Repeat the entries below in full, with every character unchanged.

• Source data:
·····

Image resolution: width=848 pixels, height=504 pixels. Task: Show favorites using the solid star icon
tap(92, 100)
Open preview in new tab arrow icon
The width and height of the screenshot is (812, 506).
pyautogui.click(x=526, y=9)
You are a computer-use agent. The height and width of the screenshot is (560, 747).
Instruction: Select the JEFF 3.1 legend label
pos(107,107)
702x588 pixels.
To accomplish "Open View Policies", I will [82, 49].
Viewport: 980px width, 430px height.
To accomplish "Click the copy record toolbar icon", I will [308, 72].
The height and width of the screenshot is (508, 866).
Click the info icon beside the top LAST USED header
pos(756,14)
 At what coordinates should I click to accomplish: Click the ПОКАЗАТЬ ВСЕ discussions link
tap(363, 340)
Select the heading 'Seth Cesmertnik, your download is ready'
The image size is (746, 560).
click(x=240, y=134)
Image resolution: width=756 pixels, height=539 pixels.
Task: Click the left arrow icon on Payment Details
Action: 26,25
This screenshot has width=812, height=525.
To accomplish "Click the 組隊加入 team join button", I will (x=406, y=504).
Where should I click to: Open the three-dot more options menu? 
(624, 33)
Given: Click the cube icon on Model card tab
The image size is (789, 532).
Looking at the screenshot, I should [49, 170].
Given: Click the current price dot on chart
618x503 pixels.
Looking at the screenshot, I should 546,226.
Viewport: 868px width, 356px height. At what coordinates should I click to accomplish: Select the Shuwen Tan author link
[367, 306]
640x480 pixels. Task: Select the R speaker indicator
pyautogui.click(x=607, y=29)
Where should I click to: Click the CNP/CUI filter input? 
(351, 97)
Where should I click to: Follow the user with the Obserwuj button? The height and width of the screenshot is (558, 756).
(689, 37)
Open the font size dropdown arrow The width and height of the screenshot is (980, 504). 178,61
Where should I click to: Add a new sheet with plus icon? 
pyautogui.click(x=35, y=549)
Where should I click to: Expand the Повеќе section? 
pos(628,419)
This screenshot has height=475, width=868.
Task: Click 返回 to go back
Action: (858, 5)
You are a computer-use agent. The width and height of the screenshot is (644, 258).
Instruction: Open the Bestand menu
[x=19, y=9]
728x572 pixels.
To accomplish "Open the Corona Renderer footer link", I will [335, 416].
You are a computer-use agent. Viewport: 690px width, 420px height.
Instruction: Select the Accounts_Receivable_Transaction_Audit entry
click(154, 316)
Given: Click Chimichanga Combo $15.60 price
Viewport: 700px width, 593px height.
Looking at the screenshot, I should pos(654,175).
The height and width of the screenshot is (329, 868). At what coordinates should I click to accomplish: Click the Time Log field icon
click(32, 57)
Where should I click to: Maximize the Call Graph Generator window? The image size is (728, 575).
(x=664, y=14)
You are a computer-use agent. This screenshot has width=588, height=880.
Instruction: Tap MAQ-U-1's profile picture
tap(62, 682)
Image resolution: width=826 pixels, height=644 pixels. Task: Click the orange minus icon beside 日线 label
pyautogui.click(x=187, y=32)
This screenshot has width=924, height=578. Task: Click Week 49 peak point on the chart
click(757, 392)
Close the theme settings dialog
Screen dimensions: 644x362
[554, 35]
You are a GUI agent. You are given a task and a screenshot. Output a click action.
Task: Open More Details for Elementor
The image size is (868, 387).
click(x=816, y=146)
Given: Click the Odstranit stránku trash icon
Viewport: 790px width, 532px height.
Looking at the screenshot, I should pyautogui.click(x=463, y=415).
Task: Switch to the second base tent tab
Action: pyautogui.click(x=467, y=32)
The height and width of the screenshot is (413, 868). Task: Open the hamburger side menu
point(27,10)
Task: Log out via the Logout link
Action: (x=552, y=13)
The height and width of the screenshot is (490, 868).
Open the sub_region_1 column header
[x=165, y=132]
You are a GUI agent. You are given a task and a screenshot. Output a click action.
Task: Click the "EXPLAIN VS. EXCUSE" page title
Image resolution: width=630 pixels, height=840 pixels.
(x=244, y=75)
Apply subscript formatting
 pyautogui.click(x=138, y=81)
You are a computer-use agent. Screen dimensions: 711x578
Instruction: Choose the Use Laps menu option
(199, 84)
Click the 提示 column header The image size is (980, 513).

·····

• Your solution:
Image resolution: width=848 pixels, height=504 pixels. Task: Show favorites using the solid star icon
tap(92, 100)
Open preview in new tab arrow icon
The width and height of the screenshot is (812, 506).
pyautogui.click(x=526, y=9)
You are a computer-use agent. The height and width of the screenshot is (560, 747).
Instruction: Select the JEFF 3.1 legend label
pos(107,107)
702x588 pixels.
To accomplish "Open View Policies", I will [82, 49].
Viewport: 980px width, 430px height.
To accomplish "Click the copy record toolbar icon", I will [308, 72].
The height and width of the screenshot is (508, 866).
Click the info icon beside the top LAST USED header
pos(756,14)
 At what coordinates should I click to accomplish: Click the ПОКАЗАТЬ ВСЕ discussions link
tap(363, 340)
Select the heading 'Seth Cesmertnik, your download is ready'
The image size is (746, 560).
click(x=240, y=134)
Image resolution: width=756 pixels, height=539 pixels.
Task: Click the left arrow icon on Payment Details
Action: 26,25
This screenshot has width=812, height=525.
To accomplish "Click the 組隊加入 team join button", I will (x=406, y=504).
Where should I click to: Open the three-dot more options menu? 
(624, 33)
Given: Click the cube icon on Model card tab
The image size is (789, 532).
Looking at the screenshot, I should [49, 170].
Given: Click the current price dot on chart
618x503 pixels.
Looking at the screenshot, I should 546,226.
Viewport: 868px width, 356px height. At what coordinates should I click to accomplish: Select the Shuwen Tan author link
[367, 306]
640x480 pixels. Task: Select the R speaker indicator
pyautogui.click(x=607, y=29)
Where should I click to: Click the CNP/CUI filter input? 
(351, 97)
Where should I click to: Follow the user with the Obserwuj button? The height and width of the screenshot is (558, 756).
(689, 37)
Open the font size dropdown arrow The width and height of the screenshot is (980, 504). 178,61
Where should I click to: Add a new sheet with plus icon? 
pyautogui.click(x=35, y=549)
Where should I click to: Expand the Повеќе section? 
pos(628,419)
This screenshot has height=475, width=868.
Task: Click 返回 to go back
Action: (858, 5)
You are a computer-use agent. The width and height of the screenshot is (644, 258).
Instruction: Open the Bestand menu
[x=19, y=9]
728x572 pixels.
To accomplish "Open the Corona Renderer footer link", I will [335, 416].
You are a computer-use agent. Viewport: 690px width, 420px height.
Instruction: Select the Accounts_Receivable_Transaction_Audit entry
click(154, 316)
Given: Click Chimichanga Combo $15.60 price
Viewport: 700px width, 593px height.
Looking at the screenshot, I should pos(654,175).
The height and width of the screenshot is (329, 868). At what coordinates should I click to accomplish: Click the Time Log field icon
click(32, 57)
Where should I click to: Maximize the Call Graph Generator window? The image size is (728, 575).
(x=664, y=14)
You are a computer-use agent. This screenshot has width=588, height=880.
Instruction: Tap MAQ-U-1's profile picture
tap(62, 682)
Image resolution: width=826 pixels, height=644 pixels. Task: Click the orange minus icon beside 日线 label
pyautogui.click(x=187, y=32)
This screenshot has width=924, height=578. Task: Click Week 49 peak point on the chart
click(757, 392)
Close the theme settings dialog
Screen dimensions: 644x362
[554, 35]
You are a GUI agent. You are given a task and a screenshot. Output a click action.
Task: Open More Details for Elementor
The image size is (868, 387).
click(x=816, y=146)
Given: Click the Odstranit stránku trash icon
Viewport: 790px width, 532px height.
Looking at the screenshot, I should pyautogui.click(x=463, y=415).
Task: Switch to the second base tent tab
Action: pyautogui.click(x=467, y=32)
The height and width of the screenshot is (413, 868). Task: Open the hamburger side menu
point(27,10)
Task: Log out via the Logout link
Action: (x=552, y=13)
The height and width of the screenshot is (490, 868).
Open the sub_region_1 column header
[x=165, y=132]
You are a GUI agent. You are given a task and a screenshot. Output a click action.
Task: Click the "EXPLAIN VS. EXCUSE" page title
Image resolution: width=630 pixels, height=840 pixels.
(x=244, y=75)
Apply subscript formatting
 pyautogui.click(x=138, y=81)
You are a computer-use agent. Screen dimensions: 711x578
Instruction: Choose the Use Laps menu option
(199, 84)
Click the 提示 column header The image size is (980, 513).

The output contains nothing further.